It's Carl Sagan Day!
“Make me wonder, make me understand. Spark the light of doubt and a newborn mind. Bring the vast unthinkable down to earth,”
These are
lyrics from a song by my favorite band, Nightwish. It’s called Sagan, after the
famous astronomer Carl Sagan. I was going to make that blog post about
designing forms today, but seeing as it’s Carl Sagan Day apparently, I thought
it would be more fitting to talk about last week’s project. The project was to
turn a song into a poster based on feelings. Not the title, not the lyrics, but
the feeling of the song and how it makes me feel. I regularly belt this
song in the car and prance around the house while it plays, either in my head
or on my phone. I regularly do this with a number of Nightwish songs.
I was, at
first, overwhelmed by the possibilities. There are so many songs that would
have been excellent for this project. Eventually, I settled on Sagan. Settled
is the wrong word. I just kept thinking about that one periodically throughout
the day like I had already made up my mind on it, and that was how I decided.
Then came
the part where I had to decipher my feelings and put them into words. “Big
feelings” wasn’t going to cut it, even though that’s how I would describe it
most other times. Obviously, it makes me feel happy, but it goes beyond that.

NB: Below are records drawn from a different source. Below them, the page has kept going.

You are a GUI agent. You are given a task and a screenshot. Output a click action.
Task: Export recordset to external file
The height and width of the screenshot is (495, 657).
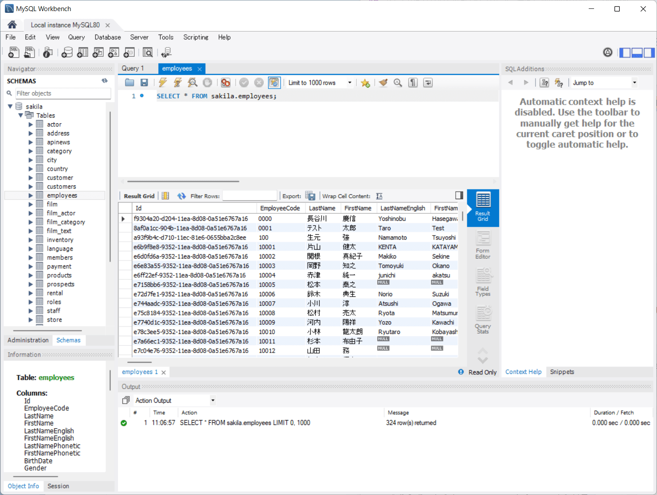[x=310, y=196]
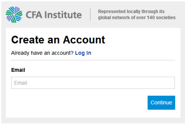186x124 pixels.
Task: Click the horizontal divider under Log In
Action: point(93,60)
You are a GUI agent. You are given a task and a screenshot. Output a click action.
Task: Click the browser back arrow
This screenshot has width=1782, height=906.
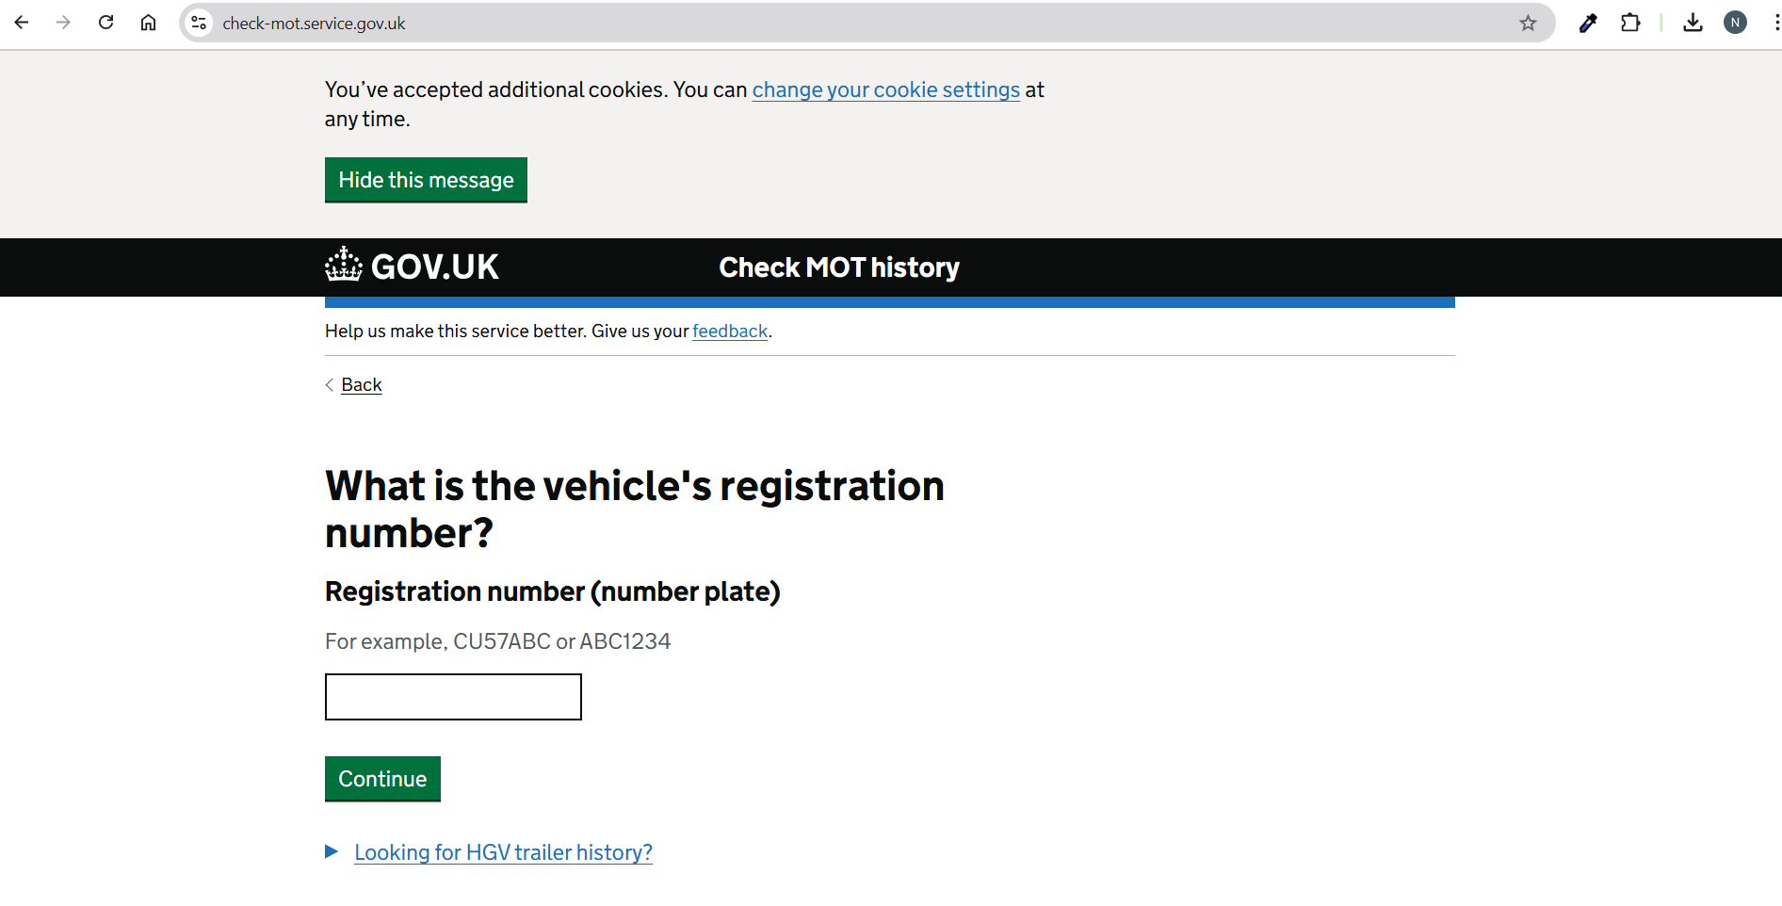click(x=22, y=23)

It makes me feel powerful, free, at peace, joy, in awe, like what’s out of
reach really isn’t.
The song,
on the surface, is about space exploration. Which, yes, please, let’s talk
about space. Do you want to know the life cycle of a star? I did a speech on
that once for a different class. Do you want to talk about black holes? I could
tell you about those too. (Look at me, I watch three episodes of How the
Universe Works and I think I’m an expert) But this song came to mean something
else to me. There is a line that goes, “always wary of a captive thought…” and one
day I really let myself ponder those words and suddenly the song related deeply
to my deconstruction of religion. I grew up being told to “take every thought
captive” because thoughts are dangerous. Thinking leads to doubt. Doubt is bad.
It’s not. Anyway, I won’t give you the give you the Full Monty on that journey
because a) no one has time for that, and b) that’s not what this post is about.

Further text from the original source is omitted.